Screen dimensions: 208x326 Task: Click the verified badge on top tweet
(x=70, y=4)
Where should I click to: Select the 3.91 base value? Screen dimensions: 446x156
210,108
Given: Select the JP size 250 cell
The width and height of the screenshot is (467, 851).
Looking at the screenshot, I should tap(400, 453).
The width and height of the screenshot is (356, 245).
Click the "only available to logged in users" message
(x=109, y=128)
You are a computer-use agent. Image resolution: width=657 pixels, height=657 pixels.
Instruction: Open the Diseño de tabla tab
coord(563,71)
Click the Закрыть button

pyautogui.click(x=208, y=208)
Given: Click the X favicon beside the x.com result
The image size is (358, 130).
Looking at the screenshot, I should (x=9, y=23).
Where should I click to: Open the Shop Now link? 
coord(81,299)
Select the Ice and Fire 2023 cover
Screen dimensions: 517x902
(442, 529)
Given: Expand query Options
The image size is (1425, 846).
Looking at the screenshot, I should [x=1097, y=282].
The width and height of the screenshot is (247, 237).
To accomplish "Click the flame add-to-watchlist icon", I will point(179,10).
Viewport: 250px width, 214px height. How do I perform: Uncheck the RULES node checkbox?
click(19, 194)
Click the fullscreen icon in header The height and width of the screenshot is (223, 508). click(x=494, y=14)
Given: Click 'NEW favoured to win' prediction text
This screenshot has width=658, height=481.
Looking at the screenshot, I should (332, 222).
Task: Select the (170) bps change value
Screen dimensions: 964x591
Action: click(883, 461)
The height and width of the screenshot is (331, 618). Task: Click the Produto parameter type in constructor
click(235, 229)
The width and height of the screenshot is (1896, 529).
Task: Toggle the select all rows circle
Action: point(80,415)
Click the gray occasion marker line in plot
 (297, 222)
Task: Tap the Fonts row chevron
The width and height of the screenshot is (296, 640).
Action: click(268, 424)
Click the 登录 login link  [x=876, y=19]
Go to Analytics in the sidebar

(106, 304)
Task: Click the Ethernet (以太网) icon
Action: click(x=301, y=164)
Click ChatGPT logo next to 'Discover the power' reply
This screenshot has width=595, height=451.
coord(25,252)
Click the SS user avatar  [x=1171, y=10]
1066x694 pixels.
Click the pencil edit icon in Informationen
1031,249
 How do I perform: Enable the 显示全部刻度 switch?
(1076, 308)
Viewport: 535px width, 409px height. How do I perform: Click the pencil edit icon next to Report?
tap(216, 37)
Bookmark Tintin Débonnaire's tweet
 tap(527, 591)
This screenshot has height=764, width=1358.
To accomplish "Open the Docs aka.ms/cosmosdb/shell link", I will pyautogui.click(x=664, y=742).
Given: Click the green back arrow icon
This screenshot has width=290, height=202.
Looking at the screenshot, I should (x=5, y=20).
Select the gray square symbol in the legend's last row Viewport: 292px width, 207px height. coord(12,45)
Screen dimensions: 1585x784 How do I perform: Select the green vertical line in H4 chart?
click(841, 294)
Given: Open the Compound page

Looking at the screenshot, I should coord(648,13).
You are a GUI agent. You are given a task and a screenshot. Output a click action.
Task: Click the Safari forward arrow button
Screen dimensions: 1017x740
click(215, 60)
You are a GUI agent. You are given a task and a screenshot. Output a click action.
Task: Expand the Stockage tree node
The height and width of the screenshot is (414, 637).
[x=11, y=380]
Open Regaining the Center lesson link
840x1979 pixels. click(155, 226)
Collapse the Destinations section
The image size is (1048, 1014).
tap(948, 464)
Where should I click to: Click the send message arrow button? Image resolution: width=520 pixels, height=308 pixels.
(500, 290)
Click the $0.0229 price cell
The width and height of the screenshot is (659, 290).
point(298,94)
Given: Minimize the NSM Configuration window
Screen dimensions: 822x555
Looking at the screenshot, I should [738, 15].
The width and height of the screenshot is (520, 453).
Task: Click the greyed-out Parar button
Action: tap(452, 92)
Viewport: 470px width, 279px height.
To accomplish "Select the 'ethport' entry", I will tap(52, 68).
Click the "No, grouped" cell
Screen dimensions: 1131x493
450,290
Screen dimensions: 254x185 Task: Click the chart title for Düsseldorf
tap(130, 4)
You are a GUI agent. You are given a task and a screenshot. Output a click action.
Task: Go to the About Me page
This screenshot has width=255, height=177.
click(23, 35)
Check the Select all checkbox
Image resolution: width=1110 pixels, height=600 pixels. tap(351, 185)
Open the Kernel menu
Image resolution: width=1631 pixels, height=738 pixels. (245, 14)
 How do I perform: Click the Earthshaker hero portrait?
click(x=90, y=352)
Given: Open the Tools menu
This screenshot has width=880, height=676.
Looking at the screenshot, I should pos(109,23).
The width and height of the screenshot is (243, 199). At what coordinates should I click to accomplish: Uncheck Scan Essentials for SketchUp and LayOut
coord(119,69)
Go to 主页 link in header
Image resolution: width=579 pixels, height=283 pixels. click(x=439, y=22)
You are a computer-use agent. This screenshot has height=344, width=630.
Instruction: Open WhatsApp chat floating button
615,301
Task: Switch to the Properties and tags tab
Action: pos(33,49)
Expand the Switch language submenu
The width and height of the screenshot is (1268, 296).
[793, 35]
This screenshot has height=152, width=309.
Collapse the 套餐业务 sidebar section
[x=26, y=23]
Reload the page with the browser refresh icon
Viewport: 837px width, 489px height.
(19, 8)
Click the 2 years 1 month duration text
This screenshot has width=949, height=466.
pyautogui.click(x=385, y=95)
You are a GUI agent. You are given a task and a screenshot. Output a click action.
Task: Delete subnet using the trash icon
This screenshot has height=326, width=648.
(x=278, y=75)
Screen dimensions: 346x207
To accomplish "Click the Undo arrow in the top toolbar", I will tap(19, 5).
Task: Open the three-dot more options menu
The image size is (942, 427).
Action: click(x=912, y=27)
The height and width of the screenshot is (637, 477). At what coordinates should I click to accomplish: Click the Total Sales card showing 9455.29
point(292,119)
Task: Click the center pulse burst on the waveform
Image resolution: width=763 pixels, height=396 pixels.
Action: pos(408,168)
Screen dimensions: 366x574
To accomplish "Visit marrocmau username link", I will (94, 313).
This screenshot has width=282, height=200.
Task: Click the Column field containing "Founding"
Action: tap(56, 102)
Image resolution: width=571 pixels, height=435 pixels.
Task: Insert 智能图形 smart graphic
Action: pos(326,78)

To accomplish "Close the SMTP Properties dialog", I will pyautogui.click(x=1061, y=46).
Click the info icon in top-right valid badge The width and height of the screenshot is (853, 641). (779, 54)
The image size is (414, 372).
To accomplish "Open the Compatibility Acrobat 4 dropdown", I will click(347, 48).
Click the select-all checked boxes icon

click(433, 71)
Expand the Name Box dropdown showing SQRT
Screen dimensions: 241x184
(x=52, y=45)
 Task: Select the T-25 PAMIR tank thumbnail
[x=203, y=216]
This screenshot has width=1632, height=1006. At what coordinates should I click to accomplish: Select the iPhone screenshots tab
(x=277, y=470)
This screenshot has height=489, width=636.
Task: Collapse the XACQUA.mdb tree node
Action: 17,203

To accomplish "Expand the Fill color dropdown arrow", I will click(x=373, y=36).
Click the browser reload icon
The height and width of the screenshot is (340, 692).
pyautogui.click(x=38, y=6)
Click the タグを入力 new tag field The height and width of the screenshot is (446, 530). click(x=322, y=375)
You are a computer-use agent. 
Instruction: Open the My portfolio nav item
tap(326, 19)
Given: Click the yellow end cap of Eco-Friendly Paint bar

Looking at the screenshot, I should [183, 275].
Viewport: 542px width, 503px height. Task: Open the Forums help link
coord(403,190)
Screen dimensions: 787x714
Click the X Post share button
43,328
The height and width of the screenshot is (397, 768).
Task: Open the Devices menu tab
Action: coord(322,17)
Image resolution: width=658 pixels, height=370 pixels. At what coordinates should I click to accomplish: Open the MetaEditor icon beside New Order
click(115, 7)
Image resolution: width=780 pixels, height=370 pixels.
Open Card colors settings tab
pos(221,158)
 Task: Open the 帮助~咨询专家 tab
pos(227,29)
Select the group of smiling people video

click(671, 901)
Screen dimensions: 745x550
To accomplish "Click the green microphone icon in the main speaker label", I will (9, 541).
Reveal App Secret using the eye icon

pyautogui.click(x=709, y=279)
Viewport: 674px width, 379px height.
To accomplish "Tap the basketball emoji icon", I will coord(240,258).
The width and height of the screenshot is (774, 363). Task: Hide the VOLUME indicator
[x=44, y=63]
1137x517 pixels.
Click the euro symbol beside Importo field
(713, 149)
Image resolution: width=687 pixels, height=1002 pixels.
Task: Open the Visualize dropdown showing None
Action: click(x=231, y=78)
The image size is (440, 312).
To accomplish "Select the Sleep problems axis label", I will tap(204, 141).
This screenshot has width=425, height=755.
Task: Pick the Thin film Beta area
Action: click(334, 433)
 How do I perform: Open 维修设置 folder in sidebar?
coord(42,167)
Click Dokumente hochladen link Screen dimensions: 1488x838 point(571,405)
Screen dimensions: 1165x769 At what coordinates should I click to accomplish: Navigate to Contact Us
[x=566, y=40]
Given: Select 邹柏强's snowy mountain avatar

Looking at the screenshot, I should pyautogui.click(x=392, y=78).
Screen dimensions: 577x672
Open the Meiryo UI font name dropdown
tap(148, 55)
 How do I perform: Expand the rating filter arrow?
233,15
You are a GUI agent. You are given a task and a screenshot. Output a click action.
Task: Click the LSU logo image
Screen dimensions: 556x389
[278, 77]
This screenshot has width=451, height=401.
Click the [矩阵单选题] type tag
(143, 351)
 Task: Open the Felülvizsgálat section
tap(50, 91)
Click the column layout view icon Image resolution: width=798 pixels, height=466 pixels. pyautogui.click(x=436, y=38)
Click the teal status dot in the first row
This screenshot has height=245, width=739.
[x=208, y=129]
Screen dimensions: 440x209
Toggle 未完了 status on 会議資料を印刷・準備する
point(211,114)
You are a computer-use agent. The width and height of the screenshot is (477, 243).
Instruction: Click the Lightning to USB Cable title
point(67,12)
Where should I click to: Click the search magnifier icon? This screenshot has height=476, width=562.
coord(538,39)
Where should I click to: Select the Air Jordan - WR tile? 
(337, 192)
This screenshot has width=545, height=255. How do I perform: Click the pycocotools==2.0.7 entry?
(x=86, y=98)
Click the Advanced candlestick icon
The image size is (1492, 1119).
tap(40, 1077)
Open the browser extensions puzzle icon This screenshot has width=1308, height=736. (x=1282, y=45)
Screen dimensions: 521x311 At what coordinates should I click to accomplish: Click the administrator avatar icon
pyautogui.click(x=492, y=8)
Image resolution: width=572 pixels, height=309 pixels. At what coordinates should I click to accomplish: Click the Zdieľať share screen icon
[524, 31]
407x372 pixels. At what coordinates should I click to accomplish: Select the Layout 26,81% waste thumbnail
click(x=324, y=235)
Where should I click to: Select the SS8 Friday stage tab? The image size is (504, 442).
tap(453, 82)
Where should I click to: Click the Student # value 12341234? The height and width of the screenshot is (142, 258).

════════════════

Exercise details
Take the lines above from the one holding "Where should I click to: Click the search" to the last and output them exactly.

Finished task
Where should I click to: Click the search magnifier icon? This screenshot has height=476, width=562.
coord(538,39)
Where should I click to: Select the Air Jordan - WR tile? 
(337, 192)
This screenshot has width=545, height=255. How do I perform: Click the pycocotools==2.0.7 entry?
(x=86, y=98)
Click the Advanced candlestick icon
The image size is (1492, 1119).
tap(40, 1077)
Open the browser extensions puzzle icon This screenshot has width=1308, height=736. (x=1282, y=45)
Screen dimensions: 521x311 At what coordinates should I click to accomplish: Click the administrator avatar icon
pyautogui.click(x=492, y=8)
Image resolution: width=572 pixels, height=309 pixels. At what coordinates should I click to accomplish: Click the Zdieľať share screen icon
[524, 31]
407x372 pixels. At what coordinates should I click to accomplish: Select the Layout 26,81% waste thumbnail
click(x=324, y=235)
Where should I click to: Select the SS8 Friday stage tab? The image size is (504, 442).
tap(453, 82)
Where should I click to: Click the Student # value 12341234? The height and width of the screenshot is (142, 258).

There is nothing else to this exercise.